Por eso, y aunque a primera vista pueda parecer que Putin puede estar cerca de su objetivo de lograr volver a poner un pie (o dos) en Libia de la mano de Haftar, es Estados Unidos quien sigue teniendo más bazas para cambiar la negativa dinámica que caracteriza a este país desde la caída de Gadaffi. Y esto es así porque, por un lado, es Washington quien tiene la posibilidad de influir en Haftar, dado que es un ciudadano estadounidense contra el que puede emplear el US War Crimes Act. Y, por otro, porque también es Washington quien puede forzar tanto a Turquía como a EAU, Egipto, Qatar y Arabia Saudí a que se ajusten al embargo de armas decretado en su día por el Consejo de Seguridad de la ONU. Lo malo es que se trata del mismo Estados Unidos que en abril de este mismo año, por boca de su presidente, apoyó abiertamente la ofensiva de Haftar por considerarla alineada con la lucha contraterrorista estadounidense (cuando en realidad Haftar estaba combatiendo a grupos, como las milicias de Misrata, que se habían distinguido al lado de Washington en la eliminación de grupos yihadistas asociados a Daesh).
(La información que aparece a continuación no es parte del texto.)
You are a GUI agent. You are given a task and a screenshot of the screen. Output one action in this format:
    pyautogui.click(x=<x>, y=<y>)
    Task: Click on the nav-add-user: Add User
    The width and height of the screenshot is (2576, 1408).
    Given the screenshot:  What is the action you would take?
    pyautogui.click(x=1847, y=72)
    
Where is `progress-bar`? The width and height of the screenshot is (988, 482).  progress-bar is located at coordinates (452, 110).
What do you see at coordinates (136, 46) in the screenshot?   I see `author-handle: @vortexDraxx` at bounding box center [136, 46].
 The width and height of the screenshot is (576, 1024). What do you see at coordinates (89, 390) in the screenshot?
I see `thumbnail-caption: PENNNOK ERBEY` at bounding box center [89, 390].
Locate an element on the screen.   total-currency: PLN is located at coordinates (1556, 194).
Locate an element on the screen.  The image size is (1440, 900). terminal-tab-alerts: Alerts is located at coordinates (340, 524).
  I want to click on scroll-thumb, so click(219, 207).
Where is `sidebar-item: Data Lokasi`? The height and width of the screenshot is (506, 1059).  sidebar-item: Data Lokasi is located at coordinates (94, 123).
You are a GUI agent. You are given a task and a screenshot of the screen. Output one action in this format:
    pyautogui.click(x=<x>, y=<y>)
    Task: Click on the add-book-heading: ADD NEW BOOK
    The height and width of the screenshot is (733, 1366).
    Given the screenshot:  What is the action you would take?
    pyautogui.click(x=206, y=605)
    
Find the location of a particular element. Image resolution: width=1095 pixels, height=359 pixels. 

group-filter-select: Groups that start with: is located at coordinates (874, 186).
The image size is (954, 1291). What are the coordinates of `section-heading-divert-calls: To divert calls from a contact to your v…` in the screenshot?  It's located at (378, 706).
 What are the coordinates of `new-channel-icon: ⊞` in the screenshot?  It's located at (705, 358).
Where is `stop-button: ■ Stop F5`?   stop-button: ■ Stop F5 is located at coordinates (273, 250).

Poco ayuda en cualquier caso el hecho de que el GAN sea tan débil que no logre atraer el apoyo de una población que ha comprobado dolorosamente su falta de capacidad no solo política sino también a la hora de atender sus necesidades básicas diarias. Y tampoco mejora la situación el hecho de que los principales actores que apoyan formalmente a dicho GAN (salvo Turquía que hasta se muestra dispuesto a enviar tropas en su ayuda) estén dando señales inequívocas de que han dejado de apostar por al Serraj y por quienes aún se empeñan por encontrar una salida negociada al embrollo libio.